This is wrong. You still need an entry for the host pci bridge.

 > If we attach a pci option rom to the device, create some ram to store
> the option rom and name the ram block $(PATH)/rom, with (A) we know more
> about the hierarchy to get to the actual devfn device, and we know the
> type of device that's in the slot.  With (B), there's no robustness.  If
> we migrated using (B), we could be stuffing a pc e1000 option rom into a
> ppc lsi895, just because it happened to live that the same place and
> have a ram block named rom.  Including driver names increases the
> uniqueness of the path.

No it doesn't. It adds redundant information and a false sense of security. 
Driver name is not sufficient to determine whether you've actually got a 
compatible device. The type of the device doesn't reliably tell you anything 
about how many ram blocks that device has, or how big they are.

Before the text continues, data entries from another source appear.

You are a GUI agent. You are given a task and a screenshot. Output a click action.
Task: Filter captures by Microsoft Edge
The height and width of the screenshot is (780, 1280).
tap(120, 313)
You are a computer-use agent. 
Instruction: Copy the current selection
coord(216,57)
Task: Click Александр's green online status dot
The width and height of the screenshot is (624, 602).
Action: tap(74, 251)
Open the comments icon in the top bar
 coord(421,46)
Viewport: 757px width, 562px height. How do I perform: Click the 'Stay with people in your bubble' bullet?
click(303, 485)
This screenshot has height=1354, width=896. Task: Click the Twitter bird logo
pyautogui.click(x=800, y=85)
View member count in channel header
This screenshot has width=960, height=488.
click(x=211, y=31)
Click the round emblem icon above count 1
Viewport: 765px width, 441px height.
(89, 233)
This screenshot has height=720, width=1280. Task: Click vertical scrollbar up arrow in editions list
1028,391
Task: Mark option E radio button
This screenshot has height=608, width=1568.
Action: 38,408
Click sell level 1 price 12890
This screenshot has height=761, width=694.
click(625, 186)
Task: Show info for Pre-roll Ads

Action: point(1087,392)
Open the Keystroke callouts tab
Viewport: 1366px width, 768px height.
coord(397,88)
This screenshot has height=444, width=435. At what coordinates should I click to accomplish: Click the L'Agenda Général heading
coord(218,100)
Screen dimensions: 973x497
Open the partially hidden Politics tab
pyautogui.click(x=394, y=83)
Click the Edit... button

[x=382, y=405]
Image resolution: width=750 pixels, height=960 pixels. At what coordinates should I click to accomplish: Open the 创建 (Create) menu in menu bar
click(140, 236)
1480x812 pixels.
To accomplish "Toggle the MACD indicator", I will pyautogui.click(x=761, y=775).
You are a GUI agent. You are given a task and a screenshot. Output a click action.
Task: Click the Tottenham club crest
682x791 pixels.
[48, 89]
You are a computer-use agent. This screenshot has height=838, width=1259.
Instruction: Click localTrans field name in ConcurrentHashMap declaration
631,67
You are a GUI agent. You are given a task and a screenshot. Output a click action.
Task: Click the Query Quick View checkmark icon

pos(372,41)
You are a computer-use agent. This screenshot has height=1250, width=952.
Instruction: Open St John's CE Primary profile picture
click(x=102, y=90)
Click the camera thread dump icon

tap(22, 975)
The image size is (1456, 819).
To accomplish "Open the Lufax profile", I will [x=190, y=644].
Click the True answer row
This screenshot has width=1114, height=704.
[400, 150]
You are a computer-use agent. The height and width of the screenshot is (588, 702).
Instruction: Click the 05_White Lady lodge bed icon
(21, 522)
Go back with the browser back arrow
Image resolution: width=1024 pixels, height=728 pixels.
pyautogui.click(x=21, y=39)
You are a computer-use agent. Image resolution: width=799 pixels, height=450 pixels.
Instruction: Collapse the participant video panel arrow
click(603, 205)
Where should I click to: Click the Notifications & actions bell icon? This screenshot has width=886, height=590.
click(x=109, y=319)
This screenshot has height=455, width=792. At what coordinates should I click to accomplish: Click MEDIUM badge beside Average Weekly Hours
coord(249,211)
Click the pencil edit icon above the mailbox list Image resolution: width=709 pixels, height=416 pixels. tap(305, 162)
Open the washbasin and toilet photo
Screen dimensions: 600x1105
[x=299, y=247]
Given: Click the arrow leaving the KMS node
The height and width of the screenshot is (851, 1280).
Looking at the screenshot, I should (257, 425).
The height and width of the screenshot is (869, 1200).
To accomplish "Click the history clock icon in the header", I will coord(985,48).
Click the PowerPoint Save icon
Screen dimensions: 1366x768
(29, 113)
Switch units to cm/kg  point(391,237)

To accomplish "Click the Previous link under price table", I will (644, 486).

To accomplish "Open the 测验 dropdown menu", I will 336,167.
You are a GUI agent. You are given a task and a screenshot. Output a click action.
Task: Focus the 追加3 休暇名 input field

> > > > For other buses, we need to make something up.
> > > > 
> > > > Note that addressing by bus address rather than name is generally
> > > > useful, not just in the context of savevm.  For instance, I'd
> > > > appreciate being able to say something like "device_del pci.0/04.0".
> > > 
> > > And I prefer "device_del [.../]pci.0/e1000". Otherwise you need to dump
> > > the bus first before you can identify which device you want to remove.
> > 
> > We can allow both.
> > A bus address is sufficient to uniquely identify a device.
> 
> A bus address (assuming it exists) is sufficient to uniquely identify a
> device, on a given VM.  A bus address only identifies a location when
> comparing two separate VMs.

I can't make any sense of this statement.
 
> >   I see no reason to
> > require the driver name,  or to include it in the canonical device
> > address.
> 
> Migration.  Including the driver name extends our ability to uniquely
> identify a device across separate VMs.  It's then up to the vmstate code
> to figure out whether the device are compatible for migrate state.

I find this argument contradictory. The migration code already needs to check 
whether a device is compatible before it allows migration.  The driver name is 
not sufficient to ensure compatibility, so I see no benefit in including it in 
the device address. If we include the device name, why aren't we also 
including all other properties that would make the devices incompatible?